IPFW In-kernel NAT -- Visibility into Dropped Packets, State Table?

I'm working through a puzzle with a new ipfw configuration and am trying to confirm if the packets are being dropped by the in-kernel NAT (called by nat tablearg ip4 from any to any [recv|xmit] table(nat_from_if)) or if there is something else going on.

While natd(8) has the -log_denied option, I don't see anything equivalent for ipfw configuration. The log option only appears to provide counts of connections, unless I'm missing something somewhere.

It would also be valuable to see if anything is getting through to the NAT that shouldn't be on a continuing basis.

I don't know that it was ever possible to "dump" the current NAT state table, but if there's a way to do that, it would be helpful as well.
 
The log option only appears to provide counts of connections, unless I'm missing something somewhere.
I don't use ipfw(8) myself but:
Code:
     log [logamount number]
             Packets matching a rule with the log keyword will be made
             available for logging in two ways: if the sysctl variable
             net.inet.ip.fw.verbose is set to 0 (default), one can use bpf(4)
             attached to the ipfw0 pseudo interface.  This pseudo interface
             can be created after a boot manually by using the following
             command:

                   # ifconfig ipfw0 create
If I read that correctly the logged packet will be available on the ipfw0 interface, you should be able to run tcpdump(1) on that.
 
Thanks, yes the log feature for ipfw(8) is very useful as it will log when a specific rule's condition matches. For debugging one can "tag" packets of interest early in the rule set and periodically count log tagged NNNN to trace their flow. Putting the tagging and logging into a numbered rule set lets one easily enable/disable tracing, without reloading the rules.

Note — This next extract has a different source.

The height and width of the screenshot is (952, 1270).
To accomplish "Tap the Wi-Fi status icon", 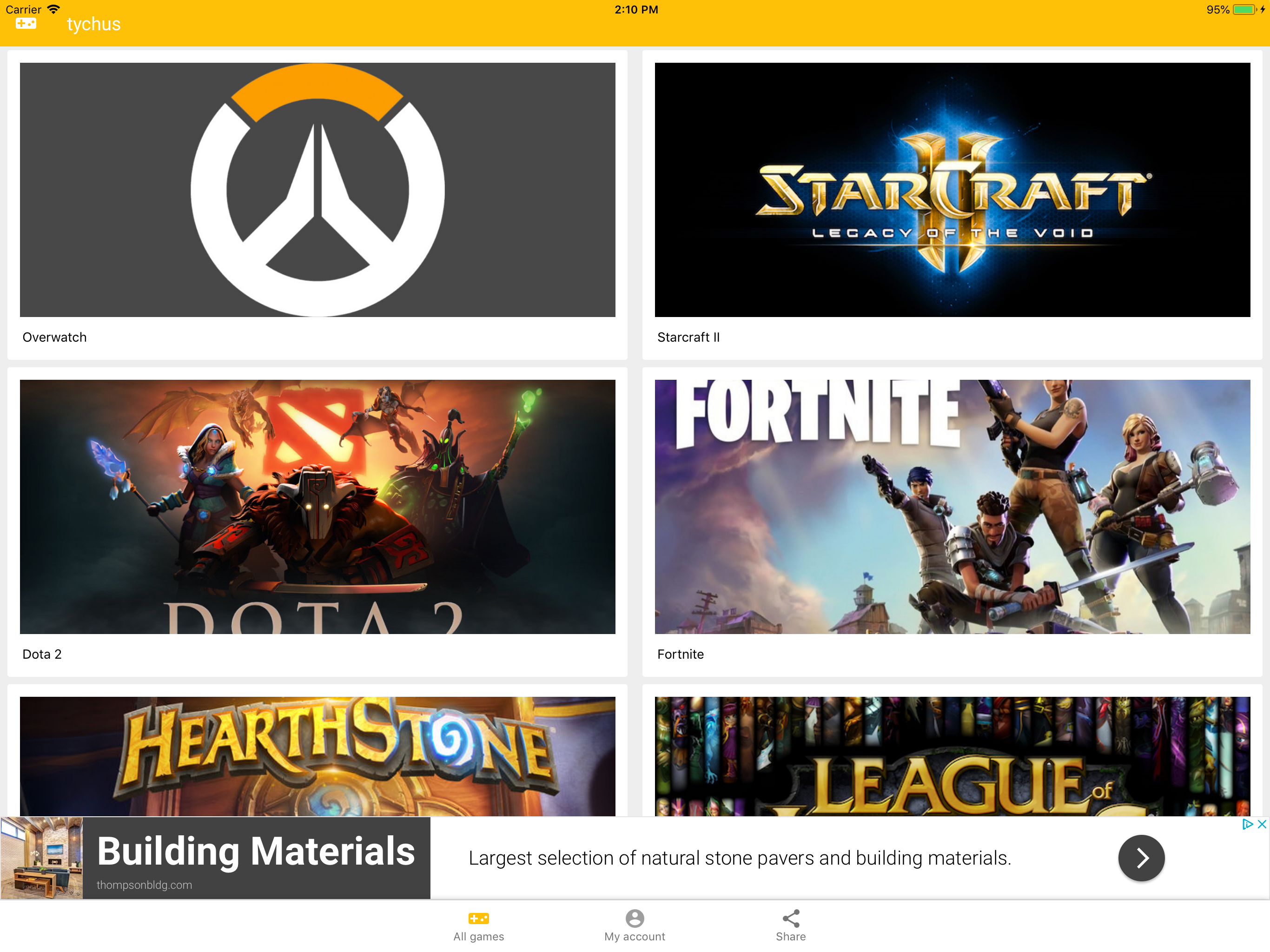I will [53, 9].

I'm looking for something a bit different though. The nat rule always matches just prior to passing the packet to the in-kernel NAT and would always log at the rule level. I'm trying to log did the in-kernel NAT drop the packet after it was passed it by the ipfw rule matching?
 
While adding log to the ipfw rule will log when the rule matches, it unfortunately does not seem to change the logging behavior of the in-kernel NAT itself.

In the days of 30 Mbps lines, the user-space NAT daemon wasn't an overwhelming burden. Now that residential lines are more than an order of magnitude faster, I'd prefer to keep things neatly in the kernel, without the need for additional system-critical processes and their supervision.

Packet tee and diversion to netgraph is certainly a good way to see packets that exist. Part of the challenge is that if a packet is dropped by the in-kernel NAT, you're looking for the absence of a packet that previously was there.